We aimed to show the effects of long-term screening on clinical, pathologic, and survival outcomes in patients with screen-detected breast cancer and compare these findings with breast cancer patients registered in the National Breast Cancer Registry Data (NBCRD).

METHODS

Women aged 40–69 years, living in Bahcesehir county, Istanbul, Turkey, were screened every 2 years using bilateral mammography. The Bahcesehir National Breast Cancer Registry Data (BMSP) data were collected during a 10-year screening period (five rounds of screening). BMSP data were compared with the NBCRD regarding age, cancer stage, types of surgery, tumor size, lymph node status, molecular subtypes, and survival rates.

RESULTS

During the 10-year screening period, 8758 women were screened with 22621 mammograms. Breast cancer was detected in 130 patients; 51 (39.2%) were aged 40–49 years.
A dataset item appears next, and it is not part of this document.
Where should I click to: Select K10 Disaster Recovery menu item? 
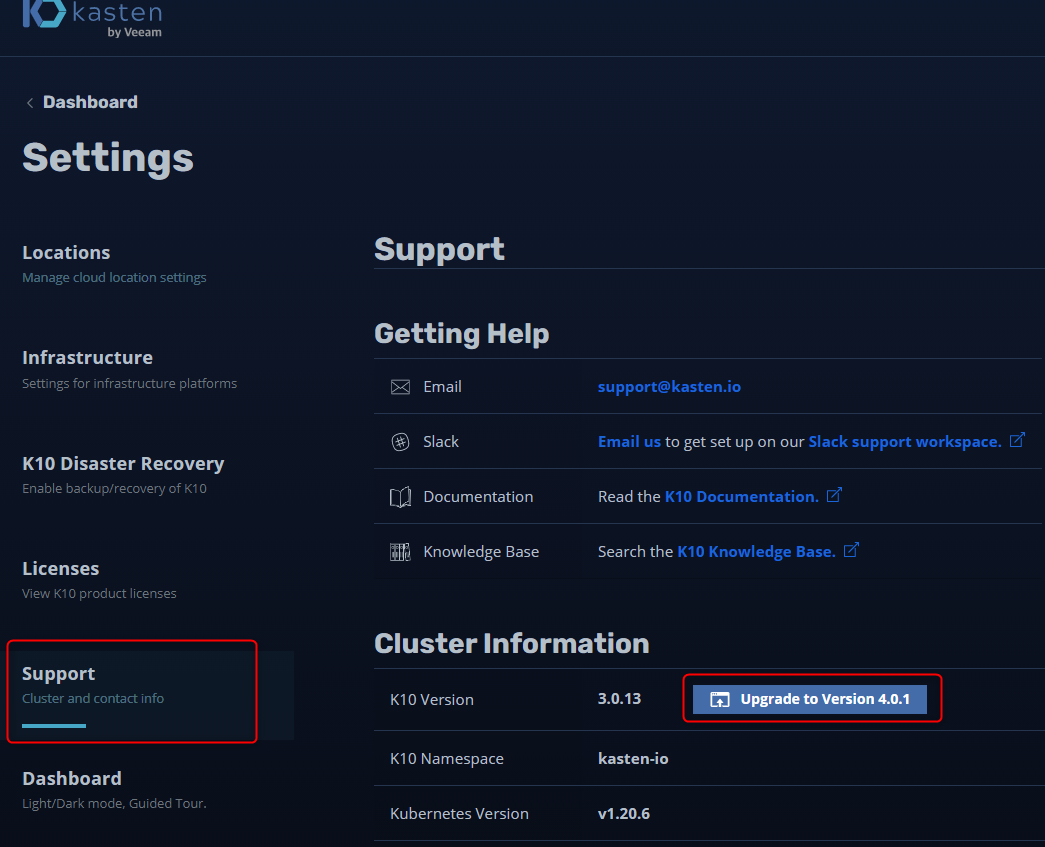tap(123, 464)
The comparison of breast cancer patients in the two programs revealed that BMSP patients had earlier stages, higher breast-conserving surgery rates, smaller tumor size, more frequent negative axillary nodal status, lower histologic grade, and higher ductal carcinoma in situ rates than NBCRD patients (p = 0.001, for all).

CONCLUSION

These results indicate the feasibility of successful population-based screening in middle-income countries.